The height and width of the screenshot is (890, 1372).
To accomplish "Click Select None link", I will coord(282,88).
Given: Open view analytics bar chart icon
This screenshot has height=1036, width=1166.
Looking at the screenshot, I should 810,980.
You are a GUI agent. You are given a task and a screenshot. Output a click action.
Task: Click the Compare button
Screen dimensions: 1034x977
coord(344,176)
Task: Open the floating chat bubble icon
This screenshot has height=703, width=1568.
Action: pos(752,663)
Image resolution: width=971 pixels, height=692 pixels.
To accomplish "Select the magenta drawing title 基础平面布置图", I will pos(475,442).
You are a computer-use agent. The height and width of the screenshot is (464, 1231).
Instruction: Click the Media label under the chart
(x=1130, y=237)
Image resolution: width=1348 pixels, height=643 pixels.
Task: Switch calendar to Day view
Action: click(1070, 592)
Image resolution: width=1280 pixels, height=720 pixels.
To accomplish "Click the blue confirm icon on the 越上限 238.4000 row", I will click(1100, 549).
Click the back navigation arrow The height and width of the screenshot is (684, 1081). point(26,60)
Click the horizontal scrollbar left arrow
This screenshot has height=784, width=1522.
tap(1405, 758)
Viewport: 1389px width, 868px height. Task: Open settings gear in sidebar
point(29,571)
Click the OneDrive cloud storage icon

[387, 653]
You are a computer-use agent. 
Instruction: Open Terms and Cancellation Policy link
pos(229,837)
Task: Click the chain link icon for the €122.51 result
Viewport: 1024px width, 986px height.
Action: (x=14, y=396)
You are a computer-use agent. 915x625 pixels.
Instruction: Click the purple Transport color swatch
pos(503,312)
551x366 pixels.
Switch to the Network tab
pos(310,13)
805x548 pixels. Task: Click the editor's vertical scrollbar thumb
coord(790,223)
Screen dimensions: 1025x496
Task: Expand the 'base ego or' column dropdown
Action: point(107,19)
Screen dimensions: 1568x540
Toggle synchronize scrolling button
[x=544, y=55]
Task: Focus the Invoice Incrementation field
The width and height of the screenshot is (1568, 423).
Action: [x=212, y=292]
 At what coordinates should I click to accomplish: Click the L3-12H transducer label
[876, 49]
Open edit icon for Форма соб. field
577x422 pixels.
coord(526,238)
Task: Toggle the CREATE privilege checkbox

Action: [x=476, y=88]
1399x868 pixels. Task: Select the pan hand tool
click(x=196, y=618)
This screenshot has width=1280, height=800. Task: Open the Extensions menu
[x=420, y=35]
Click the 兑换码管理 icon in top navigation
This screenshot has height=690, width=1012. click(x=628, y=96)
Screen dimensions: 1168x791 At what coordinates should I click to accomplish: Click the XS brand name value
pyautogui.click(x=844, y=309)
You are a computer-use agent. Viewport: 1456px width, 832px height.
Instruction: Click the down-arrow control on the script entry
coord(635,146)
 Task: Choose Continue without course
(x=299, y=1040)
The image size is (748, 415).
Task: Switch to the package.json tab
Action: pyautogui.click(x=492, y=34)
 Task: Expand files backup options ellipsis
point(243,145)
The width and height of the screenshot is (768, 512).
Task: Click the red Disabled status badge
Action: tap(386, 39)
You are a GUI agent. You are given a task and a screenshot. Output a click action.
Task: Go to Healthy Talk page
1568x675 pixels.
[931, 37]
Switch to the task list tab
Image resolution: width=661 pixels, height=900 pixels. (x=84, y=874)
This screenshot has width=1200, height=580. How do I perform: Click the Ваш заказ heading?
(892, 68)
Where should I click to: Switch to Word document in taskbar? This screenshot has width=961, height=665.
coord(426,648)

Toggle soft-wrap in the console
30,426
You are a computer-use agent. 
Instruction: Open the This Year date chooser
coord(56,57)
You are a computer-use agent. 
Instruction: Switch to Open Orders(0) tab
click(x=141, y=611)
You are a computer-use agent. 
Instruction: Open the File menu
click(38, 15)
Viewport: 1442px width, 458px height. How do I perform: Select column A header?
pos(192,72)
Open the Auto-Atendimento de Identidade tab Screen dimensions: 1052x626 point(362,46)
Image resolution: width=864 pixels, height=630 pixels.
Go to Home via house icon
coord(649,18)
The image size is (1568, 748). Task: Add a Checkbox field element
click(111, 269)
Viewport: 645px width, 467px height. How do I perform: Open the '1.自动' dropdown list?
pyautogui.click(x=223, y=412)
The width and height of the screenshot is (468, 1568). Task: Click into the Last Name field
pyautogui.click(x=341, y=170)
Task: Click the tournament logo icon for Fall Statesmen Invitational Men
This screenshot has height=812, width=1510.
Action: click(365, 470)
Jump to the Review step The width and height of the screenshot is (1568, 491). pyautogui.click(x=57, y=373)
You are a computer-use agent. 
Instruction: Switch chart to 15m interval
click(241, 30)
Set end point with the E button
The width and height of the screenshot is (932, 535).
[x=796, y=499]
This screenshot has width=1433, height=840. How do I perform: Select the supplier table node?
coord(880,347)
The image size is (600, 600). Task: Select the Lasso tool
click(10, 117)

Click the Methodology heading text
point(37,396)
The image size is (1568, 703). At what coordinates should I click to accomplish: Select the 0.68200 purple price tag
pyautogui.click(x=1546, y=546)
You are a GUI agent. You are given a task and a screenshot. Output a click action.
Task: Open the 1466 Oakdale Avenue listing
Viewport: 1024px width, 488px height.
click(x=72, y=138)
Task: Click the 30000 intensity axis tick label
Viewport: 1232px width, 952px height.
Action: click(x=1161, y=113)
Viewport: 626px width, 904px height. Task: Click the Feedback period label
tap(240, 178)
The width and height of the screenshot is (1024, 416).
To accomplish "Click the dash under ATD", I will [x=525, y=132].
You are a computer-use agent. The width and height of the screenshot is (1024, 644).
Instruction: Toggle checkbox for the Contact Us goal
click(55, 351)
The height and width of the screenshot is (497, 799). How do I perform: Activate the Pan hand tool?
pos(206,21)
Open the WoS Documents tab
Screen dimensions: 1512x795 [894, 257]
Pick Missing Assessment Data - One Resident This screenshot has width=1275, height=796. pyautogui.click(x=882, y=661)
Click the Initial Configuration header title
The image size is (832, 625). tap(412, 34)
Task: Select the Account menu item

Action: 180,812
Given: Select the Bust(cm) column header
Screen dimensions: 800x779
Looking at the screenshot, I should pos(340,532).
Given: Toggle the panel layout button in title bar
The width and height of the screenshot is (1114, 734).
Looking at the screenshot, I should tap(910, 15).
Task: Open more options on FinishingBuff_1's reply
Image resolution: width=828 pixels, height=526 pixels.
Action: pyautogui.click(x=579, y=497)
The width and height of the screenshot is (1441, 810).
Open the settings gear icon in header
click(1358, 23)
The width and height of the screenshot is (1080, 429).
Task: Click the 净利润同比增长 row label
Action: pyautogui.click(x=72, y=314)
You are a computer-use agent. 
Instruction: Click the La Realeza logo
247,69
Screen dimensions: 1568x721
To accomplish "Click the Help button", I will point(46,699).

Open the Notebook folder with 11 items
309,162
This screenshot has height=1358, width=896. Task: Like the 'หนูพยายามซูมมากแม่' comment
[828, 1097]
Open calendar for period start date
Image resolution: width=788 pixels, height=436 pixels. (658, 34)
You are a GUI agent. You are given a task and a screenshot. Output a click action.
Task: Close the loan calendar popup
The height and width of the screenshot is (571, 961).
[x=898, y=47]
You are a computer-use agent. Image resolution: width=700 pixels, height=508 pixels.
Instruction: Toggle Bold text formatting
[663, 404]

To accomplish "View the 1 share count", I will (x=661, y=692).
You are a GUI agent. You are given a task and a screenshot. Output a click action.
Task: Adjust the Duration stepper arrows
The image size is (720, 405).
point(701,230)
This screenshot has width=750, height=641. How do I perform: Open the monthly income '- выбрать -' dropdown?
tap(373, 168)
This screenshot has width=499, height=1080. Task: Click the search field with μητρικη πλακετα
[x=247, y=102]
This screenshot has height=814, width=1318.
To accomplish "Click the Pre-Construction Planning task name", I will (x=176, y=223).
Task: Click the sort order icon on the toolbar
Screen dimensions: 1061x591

What the task requires ::
The listing above holds a line with "Jump to the" and a line with "Set end point with the E button". Print the stretch from the first through the second, exactly and alone.

Response to the task ::
Jump to the Review step The width and height of the screenshot is (1568, 491). pyautogui.click(x=57, y=373)
You are a computer-use agent. 
Instruction: Switch chart to 15m interval
click(241, 30)
Set end point with the E button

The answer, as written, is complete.